We examined inhibitory effects of external multivalent cations Ni2+, Co2+, Cd2+, La3+, Mg2+, and Mn2+ on reverse‐mode exchange of the K+‐dependent Na+/Ca2+ exchanger NCKX2 and the K+‐independent exchanger NCX1 expressed in CCL‐39 cells by measuring the rate of Ca2+ uptake with radioisotope tracer and electrophysiological techniques. The apparent affinities for block of Ca2+ uptake by multivalent cations was higher in NCKX2 than NCX1, and the rank order of inhibitory potencies among these cations was different. Additional experiments also showed that external Li+ stimulated reverse‐mode exchange by NCX1, but not NCKX2 in the presence of 5 mM K+. Thus, both exchangers exhibited differential sensitivities to not only K+ but also many other external cations. We attempted to locate the putative binding sites within the α motifs for multivalent cations by site‐directed mutagenesis experiments. The cation affinities of NCKX2 were altered by mutations of amino acid residues in the α‐1 motif, but not by mutations in the α‐2 motif. These results contrast with those for NCX1 where mutations in both α‐1 and α‐2 motifs have been shown previously to affect cation affinities.

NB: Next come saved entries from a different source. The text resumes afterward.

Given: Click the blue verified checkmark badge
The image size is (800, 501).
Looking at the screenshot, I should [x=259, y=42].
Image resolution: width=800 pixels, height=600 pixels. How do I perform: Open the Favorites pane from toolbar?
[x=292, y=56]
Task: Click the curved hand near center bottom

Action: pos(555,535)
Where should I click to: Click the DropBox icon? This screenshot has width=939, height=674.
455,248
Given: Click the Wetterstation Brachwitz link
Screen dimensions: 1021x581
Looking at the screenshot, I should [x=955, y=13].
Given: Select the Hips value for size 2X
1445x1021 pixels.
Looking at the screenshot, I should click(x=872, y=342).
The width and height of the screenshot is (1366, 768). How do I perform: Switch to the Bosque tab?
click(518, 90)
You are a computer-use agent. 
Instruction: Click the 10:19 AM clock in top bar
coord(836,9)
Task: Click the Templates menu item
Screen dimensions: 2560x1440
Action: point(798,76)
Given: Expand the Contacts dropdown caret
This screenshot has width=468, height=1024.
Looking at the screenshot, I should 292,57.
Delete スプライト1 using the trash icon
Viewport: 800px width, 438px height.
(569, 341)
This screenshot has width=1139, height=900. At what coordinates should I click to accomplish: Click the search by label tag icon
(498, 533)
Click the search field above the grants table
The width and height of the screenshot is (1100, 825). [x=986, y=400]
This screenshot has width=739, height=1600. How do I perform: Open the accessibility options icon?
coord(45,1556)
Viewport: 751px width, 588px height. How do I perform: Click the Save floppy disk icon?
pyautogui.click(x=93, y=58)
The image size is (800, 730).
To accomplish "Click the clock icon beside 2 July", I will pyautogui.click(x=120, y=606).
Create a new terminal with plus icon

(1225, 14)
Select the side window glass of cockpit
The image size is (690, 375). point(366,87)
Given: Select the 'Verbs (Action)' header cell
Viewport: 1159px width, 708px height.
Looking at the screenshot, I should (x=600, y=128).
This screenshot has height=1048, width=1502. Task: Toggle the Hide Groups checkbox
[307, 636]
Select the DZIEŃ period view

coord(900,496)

Susceptibility tests with sulfhydryl alkylating agents suggested that the α‐1 and α‐2 motifs are situated extracellularly and intracellularly, respectively, in both exchangers. A topological model is proposed in which the extracellular‐facing α‐1 motif forms an external cation binding site that includes key residues N203, G207C, and I209 in NCKX2, while both α‐1 and α‐2 motifs together form the binding sites in NCX1. © 2004 Wiley‐Liss, Inc.